Personalization Lost in the Race to Automate

As banking moved to more cost-effective digital channels, the old personalized branch service was lost. But customers in both the retail and commercial markets are feeling disintermediated, and given an opening market, are voting with their feet and engaging more inclusive providers. Today’s digital banking environment demands a stronger and more consistent customer experience at every touchpoint. And this improved experience is not just about online or mobile channels, it must expand from there using technology to bring in expertise from bankers in the form of personalized service and advice, whether solely on a digital device, on the phone or in a branch.

In reality, the majority of financial institutions of all sizes are unprepared to provide personalized advice, communication and offers. This is evidenced by the fact that emerging alternative financial providers are seen as a threat to most legacy players primarily due to their ability to provide a more personal digital experience. As these alternative financial providers become more sophisticated, their delivery of service, regardless of channel, will blur into one holistic interaction and the intelligent use of data will be leveraged to optimize the experience.

Mutually Beneficial Information Sharing Beyond Online

These days, consumers expect banks to look and act more like their non-financial partners in how they gather and use their personal and transaction data. They expect their financial institution to understand where they stand financially and what may lie ahead. When a customer engages online or in the branch, they expect a consistent experience. In a data-driven age, the tools to provide an improved and better-targeted personal service across all channels are increasingly affordable. But what is missing is the willingness and foresight to implement.

Data and information sharing have become the core currency of digital banking; banks need to be proactive as well as reactive. By implementing artificial intelligence (AI), machine learning and behavioral analytics, banks can make smart and perfectly timed suggestions and recommendations that exquisitely match user demands and needs. This goes beyond the current recommendation engines that match generic products and services to large customer demographics. The technology available now ensures that offers and advice can be truly personalized on an individual basis, for consumer or business, and that the same service can be presented consistently across all channels and devices.

The Age of Hyper-relevance

It is understandable that consumers want to be treated as “special” in every business relationship; banking is no exception. Consumers can see through weak, automated communications that are mass-delivered based on time-dated metrics.

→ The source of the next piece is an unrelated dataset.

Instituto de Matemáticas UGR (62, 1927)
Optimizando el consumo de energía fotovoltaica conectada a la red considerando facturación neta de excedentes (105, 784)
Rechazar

However, by employing techniques of predictive analytics, AI and machine learning, banks can provide a hyper-relevant capability that is delivered in real time using digital devices to the mobile app or the bank teller. Today, financial organizations can use internal and external data sources to achieve new levels of insight, with a greater contextuality and timeliness than was ever possible just a few years ago. It is private banking for the masses.

Looking into the upcoming world of open banking where increasing volumes of financial data and preferences are available to more players, banks can position themselves as financial wellness hubs that consolidate customers’ financial positions to better analyze and serve through a holistic and all-encompassing view.

Digital certainly is the new normal, but the normality needs to be personalized, or it becomes irrelevant and nothing more than a suite of unconnected channels.